Столько же овец сегодня,
Сколько было их вчера,
Ну а изгородь овечья вот насколько высока!

И в такт словам дедушка ударял в землю своей палкой, а потом поднимал её вверх, высоко-высоко, чтобы показать Стине Марии, насколько высока эта магическая изгородь, защищавшая у них в Капеле овец и ягнят.

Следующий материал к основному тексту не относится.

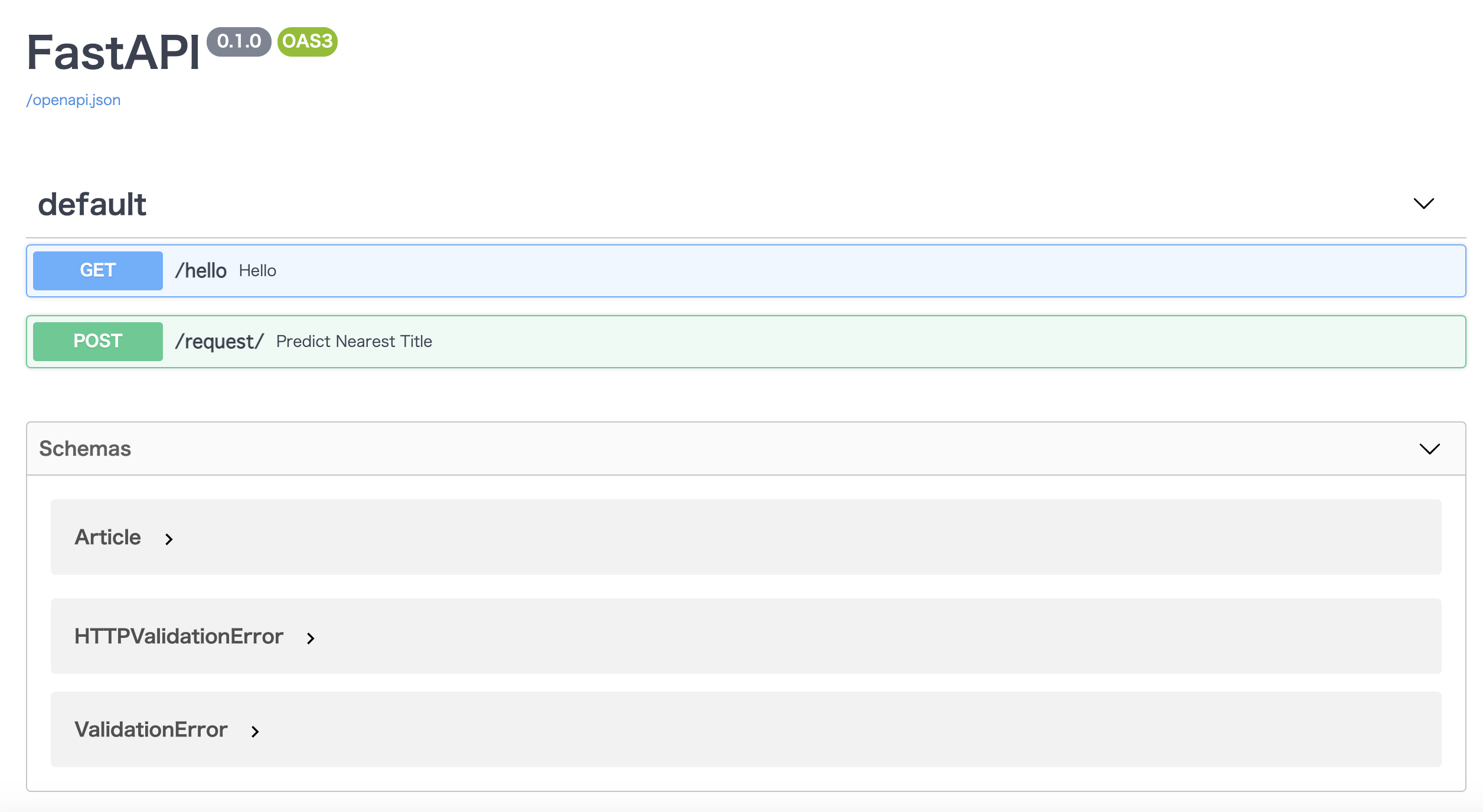Click the OAS3 badge
Viewport: 1483px width, 812px height.
pyautogui.click(x=307, y=42)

И вот теперь дедушка со Стиной Марией сидели на своем любимом месте и плакали. Потому, что у них уже не было «столько же овец сегодня, сколько было их вчера», и потому, что бедные животные так рано лишились своей и без того короткой овечьей жизни, а ещё потому, что овечья изгородь оказалась недостаточно высокой, чтобы защитить их от злого волка.
— А завтра мы стригли бы овец, если бы они были живы, — сказала Стина Мария.

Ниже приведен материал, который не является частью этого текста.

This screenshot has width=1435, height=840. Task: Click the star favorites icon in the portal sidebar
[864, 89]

— Да-а, завтра мы их стригли бы, — отозвался дедушка. — Если бы они были живы!
День, когда в Капеле стригли овец, был счастливым днем, правда, не столько для овец и ягнят, сколько для дедушки, Стины Марии и всех остальных хуторян. В тот день на пригорок за овчарней вытаскивали большую лохань для стирки белья; в тот день из сарая, где стояли повозки, доставали висевшие там на стене ножницы для стрижки шерсти; в тот день мать ходила по хутору с красивыми красными лентами, которые она сама соткала. Этими лентами связывали ноги овцам, чтобы они не могли убежать. Ведь овцы были напуганы, они не хотели, чтобы их купали в большой лохани, они не хотели, чтобы их связывали лентами и валили на пригорок, они не хотели, чтобы по их телу гуляли холодные ножницы, они вовсе не хотели отдавать жителям Капелы свою мягкую тёплую шерсть, из которой те изготовляли себе зимнюю одежду. Но более всех были напуганы маленькие ягнята. Они отчаянно блеяли, лёжа на коленях у дедушки, они не понимали, зачем их стригут. Огромными ножницами для стрижки шерсти всегда орудовал дедушка. Никто не умел стричь шерсть так уверенно, как он. А когда он стриг ягнят, Стина Мария обеими руками придерживала им головки и напевала песенку, которой дедушка научил её:

Так, ягненочек ты мой,
Бедненький ягненочек!

Ах, бедные ягнятки, теперь им пришлось куда хуже, чем раньше. Ведь волчьи зубы оказались страшнее ножниц, а купаться в собственной крови было намного ужаснее, чем в большой лохани.
— И никогда-то мы больше не обстрижём здесь, в Капеле, ни одного ягнёнка, — сокрушалась Стина Мария.
Но разве она могла предвидеть…
Когда дедушка вернулся вечером к себе в комнату, он заметил, что с ним нет его палки.
— Наверняка я оставил её за овчарней, да, наверняка она там, — сказал он Стине Марии. — Сбегай-ка туда на своих здоровых быстрых ножках да принеси мне палку.
— Сейчас будем ужинать, — предупредила мать. — Так что поторопись, Стина Мария, если хочешь есть вместе со всеми ржаную кашу.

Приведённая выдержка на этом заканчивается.